Much to the horror of various interest groups, it appears that there will be a “sequester” on March 1.
This means an automatic reduction in spending authority for selected programs (interest payments are exempt, as are most entitlement outlays).
Just about everybody in Washington is frantic about the sequester, which supposedly will mean “savage” and “draconian” budget cuts.
If only. That would be like porn for libertarians.
In reality, the sequester merely means a reduction in the growth of federal spending.
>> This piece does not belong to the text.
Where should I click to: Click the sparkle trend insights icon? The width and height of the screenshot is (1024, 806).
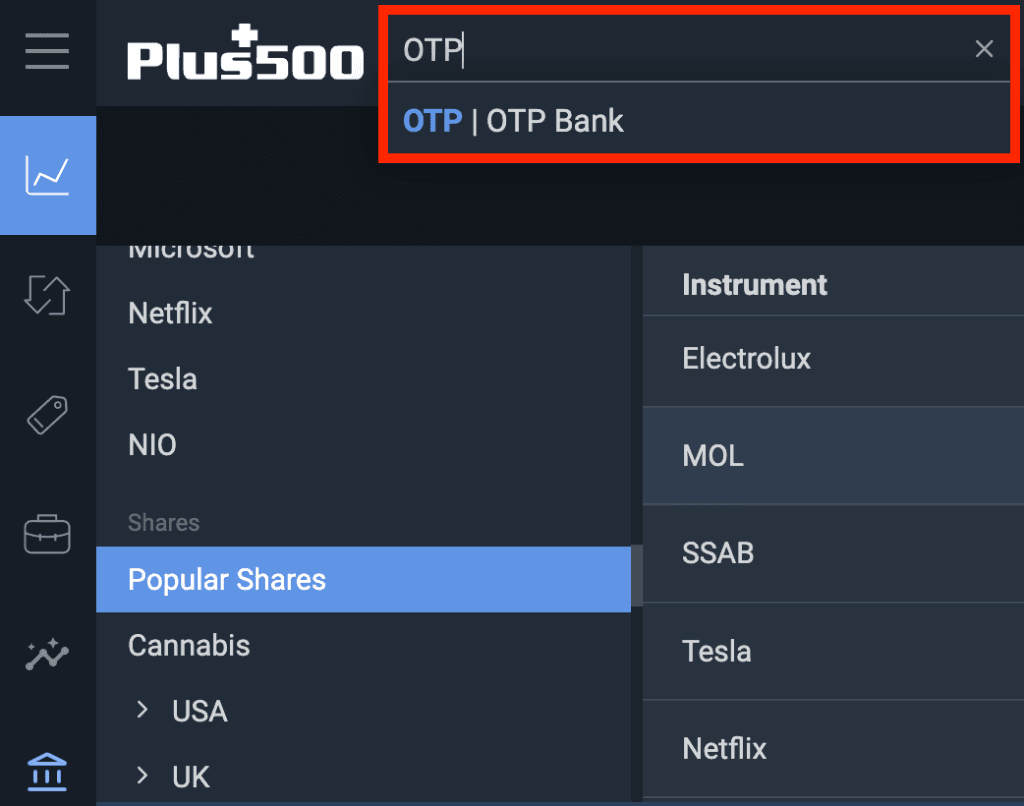tap(47, 655)
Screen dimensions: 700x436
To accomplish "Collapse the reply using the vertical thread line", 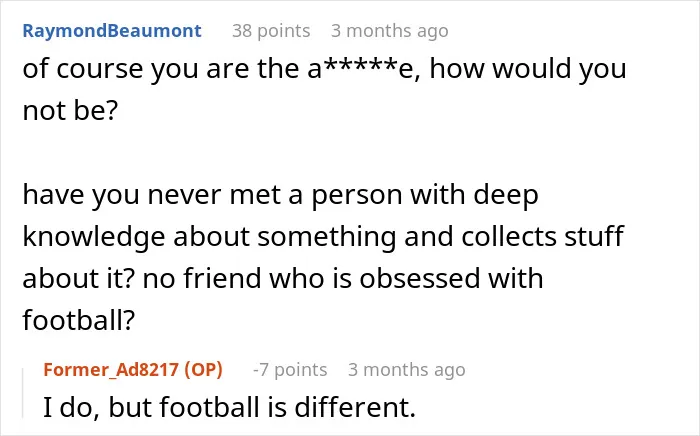I will [x=23, y=393].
Even if we have the sequester, the burden of government spending will still be about $2 trillion higher in 10 years.
The other common argument against the sequester is that it represents an unthinking “meat-ax” approach to the federal budget.
But a former congressional staffer and White House appointee says this is much better than doing nothing.
Here’s some of what Professor Jeff Bergner wrote for today’s Wall Street Journal:
You know the cliché: America’s fiscal condition might be grim, but lawmakers should avoid the “meat ax” of across-the-board spending cuts and instead use the “scalpel” of targeted reductions. …Targeted reductions would be welcome, but the current federal budget didn’t drop from the sky. Every program in the budget—from defense to food stamps, agriculture, Medicare and beyond—is in place for a reason: It has advocates in Congress and a constituency in the country. These advocates won’t sit idly by while their programs are targeted, whether by a scalpel or any other instrument. That is why targeted spending cuts have historically been both rare and small.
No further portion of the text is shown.